La mañana que partió el destacamento en trineo de Gore, sir John bajó con ellos al hielo para desearles buena travesía.

—¿Tienen todo lo que necesitan, caballeros? —preguntó sir John.

El primer teniente Gore, cuarto en mando general detrás de sir John, el capitán Crozier y el comandante Fitzjames, asintió, así como su subordinado, el segundo oficial Des Voeux, y este último sonrió. El sol brillaba con fuerza y los hombres ya llevaban las gafas de tela metálica que les había proporcionado el señor Osmer, el sobrecargo del
Erebus,
para evitar la ceguera debida al resplandor de la nieve.

—Sí, sir John. Gracias, señor —dijo Gore.

—¿Mucha ropa de lana? —bromeó sir John.

—Sí, señor —respondió Gore—. Ocho capas de hermosas guedejas de oveja de Northumberland bien tejidas, sir John; nueve, si contamos los calzones de lana.

Los cinco marineros se echaron a reír al oír a sus oficiales bromear de ese modo. Sir John sabía que los hombres le querían.

—¿Preparados también para acampar en el hielo? —preguntó sir John a uno de los hombres, Charles Best.

—Ah, sí, señor —dijo el joven marinero, bajo pero muy robusto—. Tenemos la tienda holandesa, señor, y ocho mantas de piel de lobo para dormir debajo. Y veinticuatro sacos de dormir, sir John, que nos ha cosido el sobrecargo con las mejores mantas de la bahía de Hudson. Estaremos más calentitos en el hielo que a bordo del barco, milord.
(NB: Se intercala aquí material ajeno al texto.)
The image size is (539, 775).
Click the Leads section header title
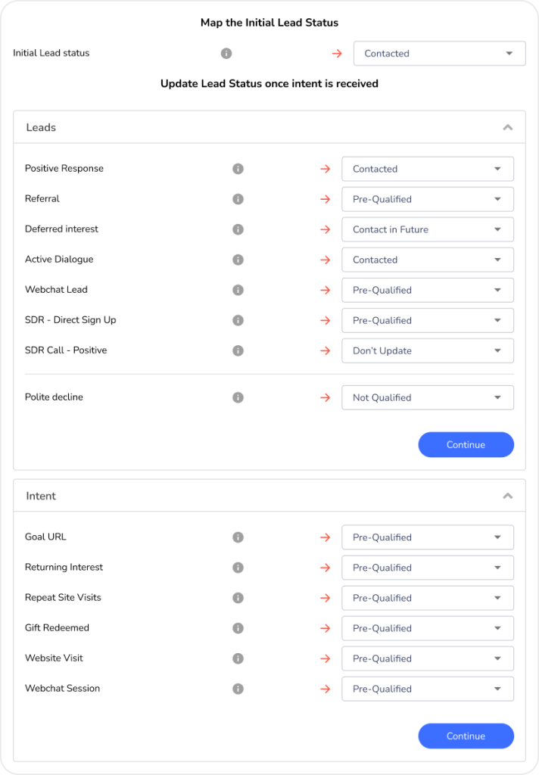[41, 128]
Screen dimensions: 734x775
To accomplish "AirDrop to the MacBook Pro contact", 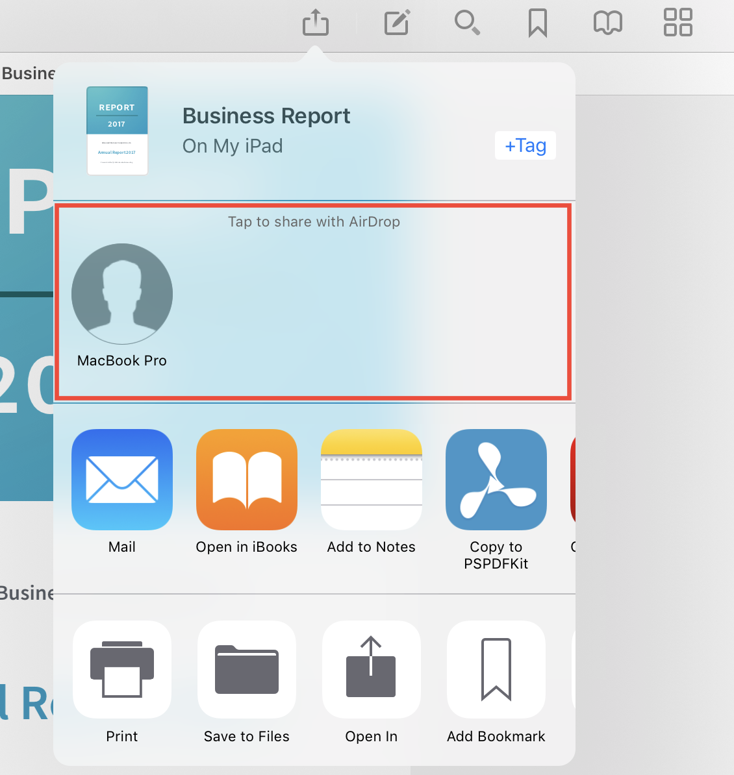I will click(x=122, y=294).
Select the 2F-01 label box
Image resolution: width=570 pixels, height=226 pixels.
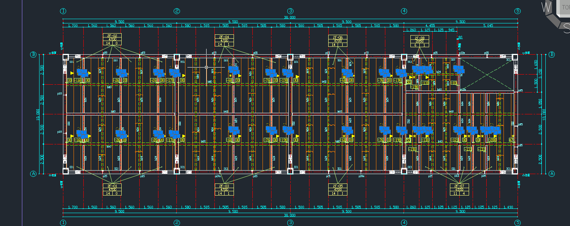pos(112,189)
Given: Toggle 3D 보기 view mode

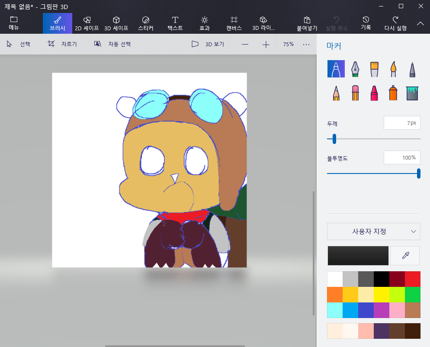Looking at the screenshot, I should (208, 44).
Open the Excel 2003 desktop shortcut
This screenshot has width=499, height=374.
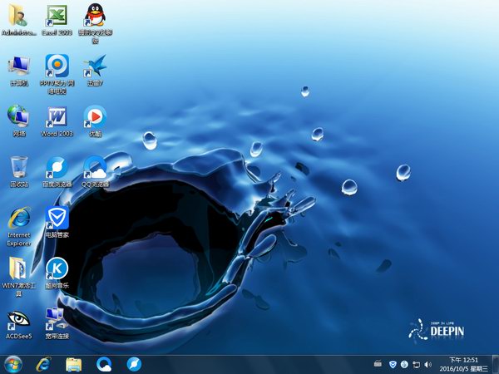pos(57,16)
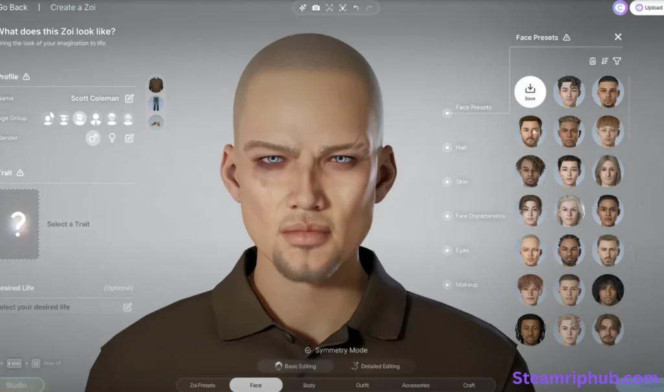
Task: Click the edit icon beside desired life
Action: point(128,307)
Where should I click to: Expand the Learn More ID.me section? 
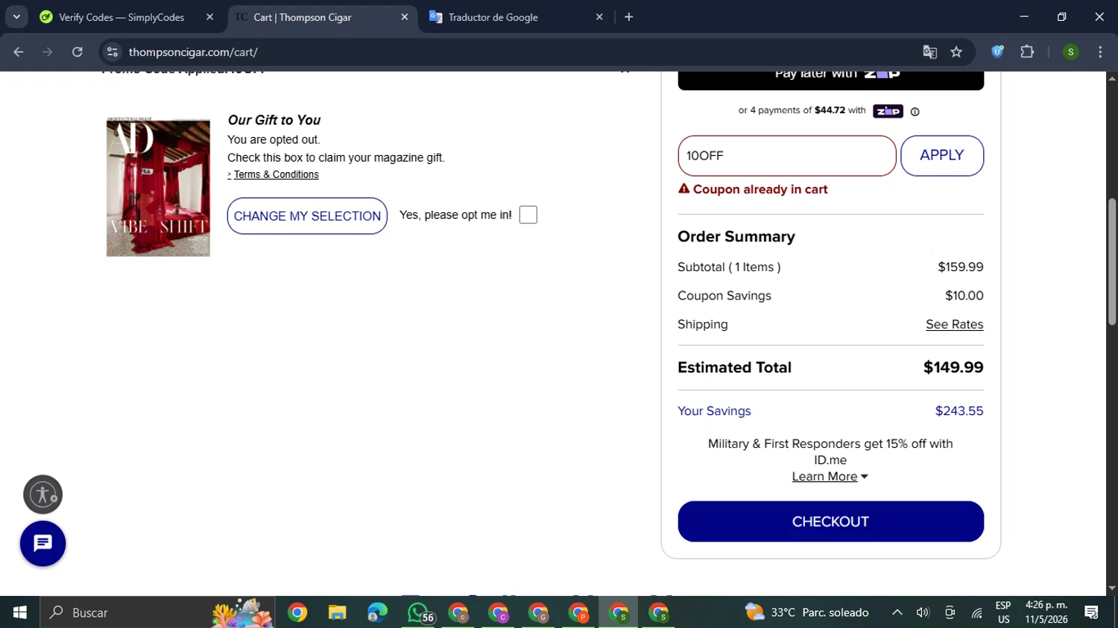830,476
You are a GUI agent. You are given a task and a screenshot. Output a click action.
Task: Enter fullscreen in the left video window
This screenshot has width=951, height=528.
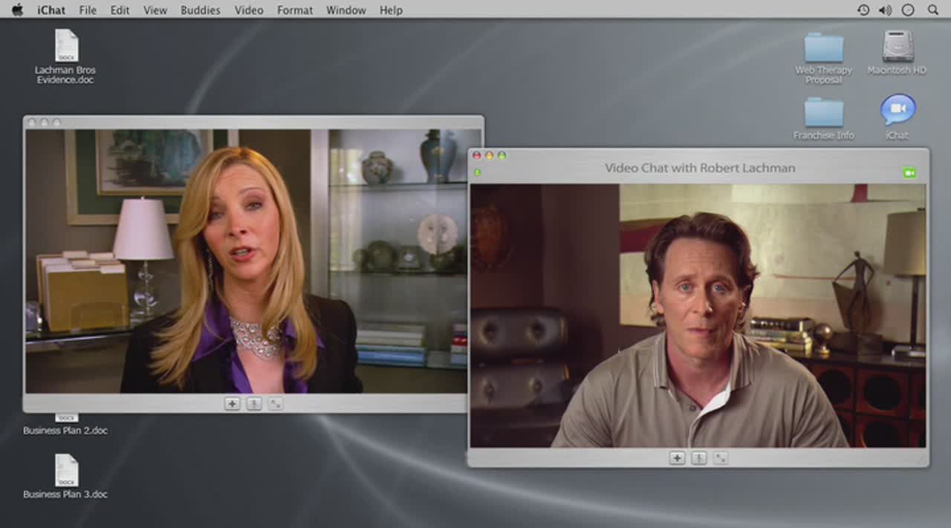[276, 404]
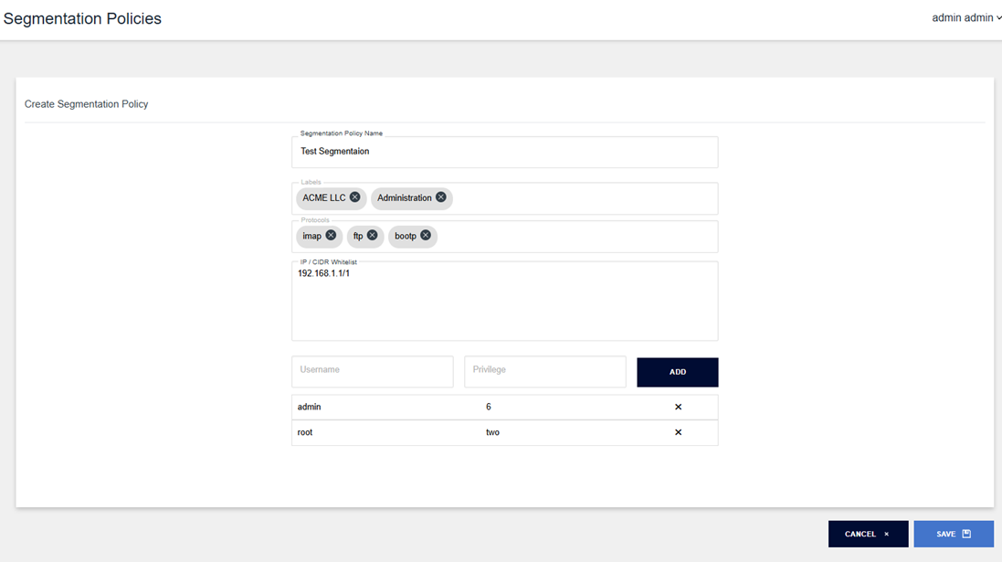This screenshot has width=1002, height=562.
Task: Click the floppy disk icon on Save
Action: click(x=966, y=534)
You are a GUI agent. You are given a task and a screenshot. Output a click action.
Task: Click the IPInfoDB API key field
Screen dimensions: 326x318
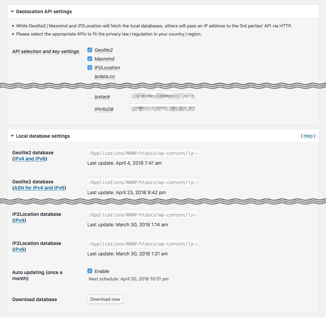163,108
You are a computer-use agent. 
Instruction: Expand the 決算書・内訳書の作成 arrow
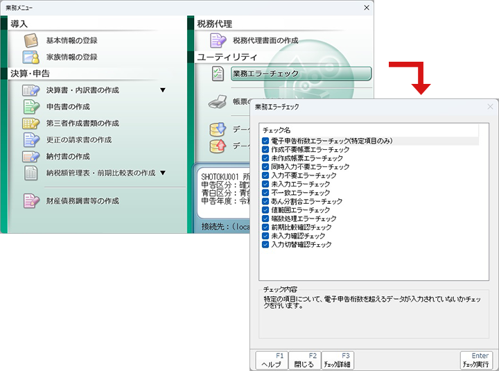click(x=162, y=90)
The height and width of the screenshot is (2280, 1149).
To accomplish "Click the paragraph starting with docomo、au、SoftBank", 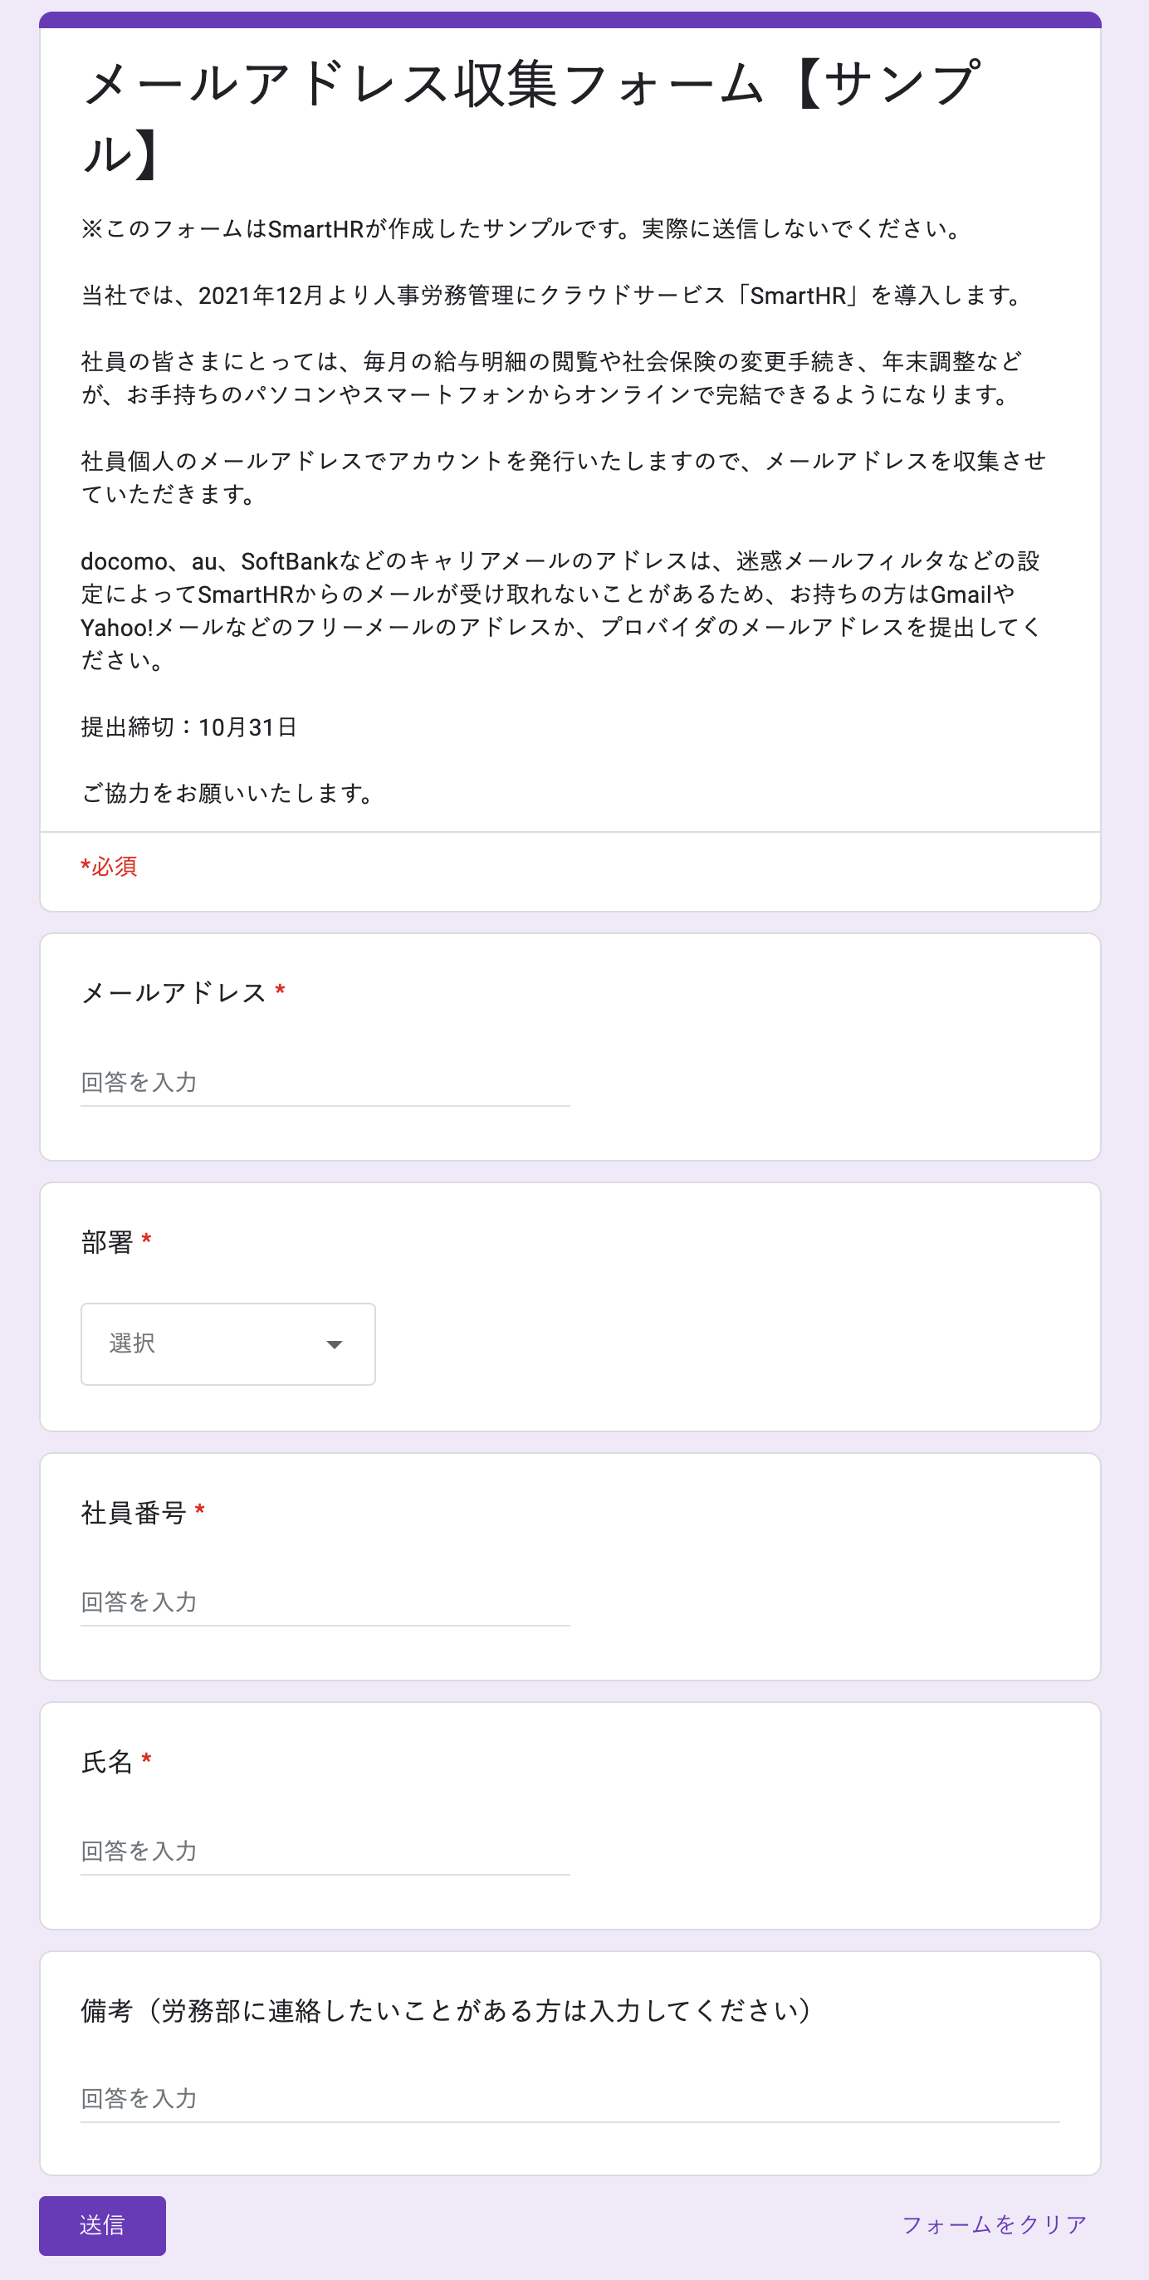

—Bien, bien —dijo sir John, ausente.

Miró hacia el sudeste, donde estaba visible la Tierra del Rey Guillermo, o isla, si creían la absurda teoría de Francis Crozier, sólo como un ligero oscurecimiento del cielo encima del horizonte. Sir John rezó a Dios, literalmente, para que Gore y sus hombres encontrasen aguas abiertas junto a la costa, ya fuese antes o después de colocar el mensaje de la expedición. Sir John estaba dispuesto a hacer todo lo que estuviese en su poder, y más aún, para obligar a los dos barcos, por muy baqueteado que estuviese el
Erebus,
a pasar a través del hielo blando, si alguna vez llegaba a ablandarse, y llegar a la relativa protección de las aguas costeras y la posible salvación de la tierra. Allí podrían encontrar una bahía tranquila o un banco de grava donde carpinteros e ingenieros pudieran reparar lo suficiente el
Erebus,
enderezando el eje de la hélice, reemplazando la propia hélice, reforzando los refuerzos internos de hierro, que estaban retorcidos, y quizá reemplazando parte del forro exterior de hierro que faltaba, para permitirles seguir adelante. Y si no era así, sir John pensaba, aunque todavía no había compartido esa idea con ninguno de sus oficiales, que seguirían el penoso plan de Crozier del año anterior y acabarían por anclar el
Erebus,
trasladar sus menguantes reservas de carbón y tripulación al
Terror
y navegar a vela al oeste, a lo largo de la costa, en el buque restante, apiñados pero radiantes, de eso estaba seguro, radiantes de alegría.